* REQUIRED TASK *
Return, unchanged, the entries starting at the line containing "Musical Instruments (297, 2455)" and ending at the line containing "Emotional Wellbeing (186, 2494)", with both of those lines included.

(Data items)
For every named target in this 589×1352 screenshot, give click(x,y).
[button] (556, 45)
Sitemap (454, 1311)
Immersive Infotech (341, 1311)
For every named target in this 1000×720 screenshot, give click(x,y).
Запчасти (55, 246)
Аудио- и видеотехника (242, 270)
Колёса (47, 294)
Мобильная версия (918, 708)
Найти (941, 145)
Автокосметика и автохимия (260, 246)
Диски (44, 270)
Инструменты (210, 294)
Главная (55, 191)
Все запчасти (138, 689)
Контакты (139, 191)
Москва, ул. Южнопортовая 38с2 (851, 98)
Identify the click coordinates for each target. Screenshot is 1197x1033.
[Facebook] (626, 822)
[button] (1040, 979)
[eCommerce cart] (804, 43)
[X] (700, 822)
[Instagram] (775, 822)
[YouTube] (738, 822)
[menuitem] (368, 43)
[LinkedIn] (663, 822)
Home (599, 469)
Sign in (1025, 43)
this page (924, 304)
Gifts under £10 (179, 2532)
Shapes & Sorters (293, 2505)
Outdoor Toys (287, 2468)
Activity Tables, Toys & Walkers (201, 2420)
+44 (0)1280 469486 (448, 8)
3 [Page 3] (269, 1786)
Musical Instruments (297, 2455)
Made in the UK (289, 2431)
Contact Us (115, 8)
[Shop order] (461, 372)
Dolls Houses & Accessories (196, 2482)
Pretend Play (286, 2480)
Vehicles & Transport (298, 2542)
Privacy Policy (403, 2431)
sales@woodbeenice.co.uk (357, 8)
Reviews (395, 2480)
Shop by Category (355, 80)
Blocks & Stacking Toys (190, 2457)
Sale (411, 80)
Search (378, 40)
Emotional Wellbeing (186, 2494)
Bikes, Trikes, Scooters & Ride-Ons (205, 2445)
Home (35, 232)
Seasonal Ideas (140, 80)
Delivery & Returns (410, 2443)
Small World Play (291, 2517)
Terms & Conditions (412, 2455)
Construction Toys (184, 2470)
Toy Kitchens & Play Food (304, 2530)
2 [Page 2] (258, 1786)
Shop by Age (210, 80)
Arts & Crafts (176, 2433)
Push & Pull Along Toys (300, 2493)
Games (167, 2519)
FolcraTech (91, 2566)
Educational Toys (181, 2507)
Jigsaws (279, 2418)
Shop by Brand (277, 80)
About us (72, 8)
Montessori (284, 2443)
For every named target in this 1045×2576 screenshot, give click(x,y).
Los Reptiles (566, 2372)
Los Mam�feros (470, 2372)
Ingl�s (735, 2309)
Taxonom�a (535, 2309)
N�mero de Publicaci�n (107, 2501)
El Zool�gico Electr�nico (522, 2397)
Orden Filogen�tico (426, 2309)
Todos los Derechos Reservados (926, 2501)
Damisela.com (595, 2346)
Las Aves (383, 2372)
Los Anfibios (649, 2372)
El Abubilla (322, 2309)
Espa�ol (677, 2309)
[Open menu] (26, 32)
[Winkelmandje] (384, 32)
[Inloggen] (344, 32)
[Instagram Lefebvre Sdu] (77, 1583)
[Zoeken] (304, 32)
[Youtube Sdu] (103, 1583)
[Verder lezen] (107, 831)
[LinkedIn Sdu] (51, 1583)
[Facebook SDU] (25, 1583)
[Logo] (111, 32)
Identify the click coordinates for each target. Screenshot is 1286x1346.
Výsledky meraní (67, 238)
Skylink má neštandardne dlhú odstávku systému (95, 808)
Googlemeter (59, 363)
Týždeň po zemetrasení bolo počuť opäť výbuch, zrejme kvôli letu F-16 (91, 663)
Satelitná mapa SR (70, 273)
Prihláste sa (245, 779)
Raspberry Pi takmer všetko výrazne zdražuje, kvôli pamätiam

* SOLUTION TO THIS EXERCISE *
Musical Instruments (297, 2455)
Made in the UK (289, 2431)
Contact Us (115, 8)
[Shop order] (461, 372)
Dolls Houses & Accessories (196, 2482)
Pretend Play (286, 2480)
Vehicles & Transport (298, 2542)
Privacy Policy (403, 2431)
sales@woodbeenice.co.uk (357, 8)
Reviews (395, 2480)
Shop by Category (355, 80)
Blocks & Stacking Toys (190, 2457)
Sale (411, 80)
Search (378, 40)
Emotional Wellbeing (186, 2494)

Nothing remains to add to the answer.